An Easy Way To Choose Newsletter Topics

“The hardest to learn was the least complicated”

— Indigo Girls

Once a year I spend a couple of days working on a collage about my business. Nothing fancy, just a pile of pictures and phrases cut from old magazines and glued onto some poster board.

When my business coach first suggested this activity, I have to admit that I thought it was kind of a waste of time. But, she assured me it would help me visualize where I wanted to go, so I gave it a shot.

In Year One I was very systematic. I looked for pictures that represented who I wanted to be; I looked for pictures that represented the stuff I wanted to buy; I looked for pictures that represented the things I wanted to do and the places I wanted to go. I organized it neatly into different sections, leaving room in the middle for a big picture of me and my family.

It came out OK. The process wasn’t very much fun however, and the final product, while a fairly accurate depiction of my wants, was uninspired.

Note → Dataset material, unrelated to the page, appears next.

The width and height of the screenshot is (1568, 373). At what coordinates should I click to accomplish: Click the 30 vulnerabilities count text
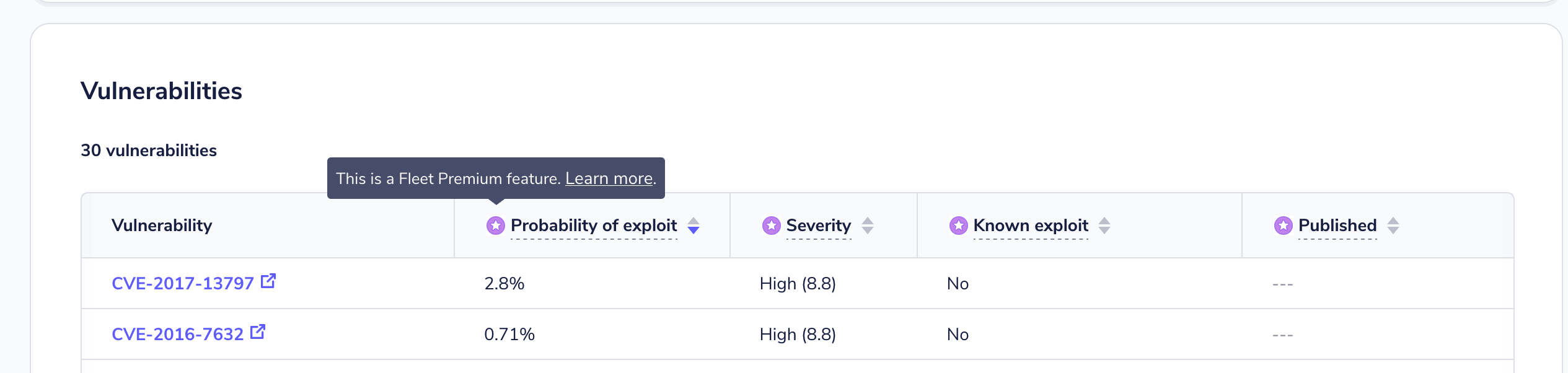click(149, 151)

I hung it on the wall and never looked at it again.

Year Two was more of the same. A boring struggle to get it done — so my coach would leave me alone and I’d have something to put on the wall next to Year One’s masterpiece.

In Year Three however, everything changed. Instead of trying to figure out which pictures I needed as I thumbed through my magazines,I decided to just choose the ones that made me feel good when I looked at them.

Mick Jagger and Keith Richards on stage; a puppy lying on a green lawn chewing a rubber ball; a man climbing up the side of a huge redwood tree. No explanation, no logic, no concern for how it all fit together. I simply created a pile of images that felt good.

When it came time to arrange the photos I did the same thing: I just laid things out wherever it felt right.

Year Three was different from previous years in two very important ways:

1. The final product was much better. Somehow, by shutting off the logical side of my brain, I was better able to accomplish my goal — create a compilation of images that keep me focused and inspire me whenever I look at them.

2. The process itself was a lot more fun. Sitting down with a pile of magazines and just picking things that look good is as enjoyable as it is effective. Once I relieve myself of the burden of having to explain (or even understand) why I choose one picture and not another, it becomes an interesting adventure to watch and see what my subconscious reaches for.

Believe it or not, this is exactly the way I recommend you choose topics for your newsletter.

Not systematically, not logically, not based on ticking through some list of topics that needs to be covered by somebody claiming to be an expert in your industry. Instead, I recommend that you do just two things:

1. Keep a list of “future topics” somewhere. Whenever a good idea pops into your head, write it down.

2. When it comes time to write this month’s newsletter, reach into your pile and grab the one that grabs you.

If your experience is anything like mine, you’ll find the process easier and the result more inspired.